START Information provided

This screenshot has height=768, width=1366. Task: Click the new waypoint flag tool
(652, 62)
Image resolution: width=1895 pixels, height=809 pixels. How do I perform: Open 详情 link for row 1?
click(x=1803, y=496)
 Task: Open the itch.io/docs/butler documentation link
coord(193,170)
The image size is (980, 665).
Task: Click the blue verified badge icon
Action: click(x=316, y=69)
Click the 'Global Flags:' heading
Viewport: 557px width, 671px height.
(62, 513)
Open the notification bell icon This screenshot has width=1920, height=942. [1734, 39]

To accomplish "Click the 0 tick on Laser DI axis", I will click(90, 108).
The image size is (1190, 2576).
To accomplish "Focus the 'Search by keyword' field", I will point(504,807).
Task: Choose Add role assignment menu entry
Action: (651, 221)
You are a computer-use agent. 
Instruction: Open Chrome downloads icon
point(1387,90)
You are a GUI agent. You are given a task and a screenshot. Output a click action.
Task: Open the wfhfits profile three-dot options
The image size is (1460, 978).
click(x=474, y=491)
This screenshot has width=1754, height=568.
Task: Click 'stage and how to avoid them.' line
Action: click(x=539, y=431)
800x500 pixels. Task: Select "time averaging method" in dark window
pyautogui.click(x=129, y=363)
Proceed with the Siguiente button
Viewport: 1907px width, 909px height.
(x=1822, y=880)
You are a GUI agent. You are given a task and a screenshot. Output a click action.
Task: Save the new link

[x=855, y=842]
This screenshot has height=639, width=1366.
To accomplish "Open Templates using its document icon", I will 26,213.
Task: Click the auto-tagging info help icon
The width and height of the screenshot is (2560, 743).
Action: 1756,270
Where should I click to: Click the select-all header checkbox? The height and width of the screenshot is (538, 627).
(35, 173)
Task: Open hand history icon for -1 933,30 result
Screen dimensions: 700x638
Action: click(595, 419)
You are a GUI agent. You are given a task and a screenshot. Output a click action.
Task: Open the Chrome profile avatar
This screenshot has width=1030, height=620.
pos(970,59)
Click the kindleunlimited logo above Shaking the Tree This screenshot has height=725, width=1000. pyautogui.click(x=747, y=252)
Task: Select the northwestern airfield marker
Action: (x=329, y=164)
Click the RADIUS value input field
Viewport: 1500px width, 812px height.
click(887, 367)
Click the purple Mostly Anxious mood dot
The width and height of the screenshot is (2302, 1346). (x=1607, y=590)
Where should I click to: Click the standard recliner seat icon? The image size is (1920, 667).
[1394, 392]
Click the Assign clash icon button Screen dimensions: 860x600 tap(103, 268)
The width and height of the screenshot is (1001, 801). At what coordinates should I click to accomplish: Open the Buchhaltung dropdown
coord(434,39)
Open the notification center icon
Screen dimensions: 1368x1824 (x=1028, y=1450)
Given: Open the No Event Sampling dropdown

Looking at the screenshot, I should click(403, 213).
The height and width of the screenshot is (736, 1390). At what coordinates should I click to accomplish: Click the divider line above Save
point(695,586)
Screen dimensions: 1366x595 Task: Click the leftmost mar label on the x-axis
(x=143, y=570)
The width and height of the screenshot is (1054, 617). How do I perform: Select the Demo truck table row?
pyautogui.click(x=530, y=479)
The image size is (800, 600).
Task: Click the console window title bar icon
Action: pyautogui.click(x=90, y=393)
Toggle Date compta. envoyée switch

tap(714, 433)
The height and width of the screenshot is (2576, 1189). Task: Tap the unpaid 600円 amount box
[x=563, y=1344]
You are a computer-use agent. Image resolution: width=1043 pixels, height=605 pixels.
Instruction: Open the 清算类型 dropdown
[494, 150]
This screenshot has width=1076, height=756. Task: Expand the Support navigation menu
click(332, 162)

END Information provided

- **What the exercise asks**
Without omission, return all of the records exactly as given.

- **Result of this exercise**
This screenshot has height=768, width=1366. Task: Click the new waypoint flag tool
(652, 62)
Image resolution: width=1895 pixels, height=809 pixels. How do I perform: Open 详情 link for row 1?
click(x=1803, y=496)
 Task: Open the itch.io/docs/butler documentation link
coord(193,170)
The image size is (980, 665).
Task: Click the blue verified badge icon
Action: click(x=316, y=69)
Click the 'Global Flags:' heading
Viewport: 557px width, 671px height.
(62, 513)
Open the notification bell icon This screenshot has width=1920, height=942. [1734, 39]

To accomplish "Click the 0 tick on Laser DI axis", I will click(90, 108).
The image size is (1190, 2576).
To accomplish "Focus the 'Search by keyword' field", I will point(504,807).
Task: Choose Add role assignment menu entry
Action: (651, 221)
You are a computer-use agent. 
Instruction: Open Chrome downloads icon
point(1387,90)
You are a GUI agent. You are given a task and a screenshot. Output a click action.
Task: Open the wfhfits profile three-dot options
The image size is (1460, 978).
click(x=474, y=491)
This screenshot has width=1754, height=568.
Task: Click 'stage and how to avoid them.' line
Action: click(x=539, y=431)
800x500 pixels. Task: Select "time averaging method" in dark window
pyautogui.click(x=129, y=363)
Proceed with the Siguiente button
Viewport: 1907px width, 909px height.
(x=1822, y=880)
You are a GUI agent. You are given a task and a screenshot. Output a click action.
Task: Save the new link

[x=855, y=842]
This screenshot has height=639, width=1366.
To accomplish "Open Templates using its document icon", I will 26,213.
Task: Click the auto-tagging info help icon
The width and height of the screenshot is (2560, 743).
Action: 1756,270
Where should I click to: Click the select-all header checkbox? The height and width of the screenshot is (538, 627).
(35, 173)
Task: Open hand history icon for -1 933,30 result
Screen dimensions: 700x638
Action: click(595, 419)
You are a GUI agent. You are given a task and a screenshot. Output a click action.
Task: Open the Chrome profile avatar
This screenshot has width=1030, height=620.
pos(970,59)
Click the kindleunlimited logo above Shaking the Tree This screenshot has height=725, width=1000. pyautogui.click(x=747, y=252)
Task: Select the northwestern airfield marker
Action: (x=329, y=164)
Click the RADIUS value input field
Viewport: 1500px width, 812px height.
click(887, 367)
Click the purple Mostly Anxious mood dot
The width and height of the screenshot is (2302, 1346). (x=1607, y=590)
Where should I click to: Click the standard recliner seat icon? The image size is (1920, 667).
[1394, 392]
Click the Assign clash icon button Screen dimensions: 860x600 tap(103, 268)
The width and height of the screenshot is (1001, 801). At what coordinates should I click to accomplish: Open the Buchhaltung dropdown
coord(434,39)
Open the notification center icon
Screen dimensions: 1368x1824 (x=1028, y=1450)
Given: Open the No Event Sampling dropdown

Looking at the screenshot, I should click(403, 213).
The height and width of the screenshot is (736, 1390). At what coordinates should I click to accomplish: Click the divider line above Save
point(695,586)
Screen dimensions: 1366x595 Task: Click the leftmost mar label on the x-axis
(x=143, y=570)
The width and height of the screenshot is (1054, 617). How do I perform: Select the Demo truck table row?
pyautogui.click(x=530, y=479)
The image size is (800, 600).
Task: Click the console window title bar icon
Action: pyautogui.click(x=90, y=393)
Toggle Date compta. envoyée switch

tap(714, 433)
The height and width of the screenshot is (2576, 1189). Task: Tap the unpaid 600円 amount box
[x=563, y=1344]
You are a computer-use agent. Image resolution: width=1043 pixels, height=605 pixels.
Instruction: Open the 清算类型 dropdown
[494, 150]
This screenshot has width=1076, height=756. Task: Expand the Support navigation menu
click(332, 162)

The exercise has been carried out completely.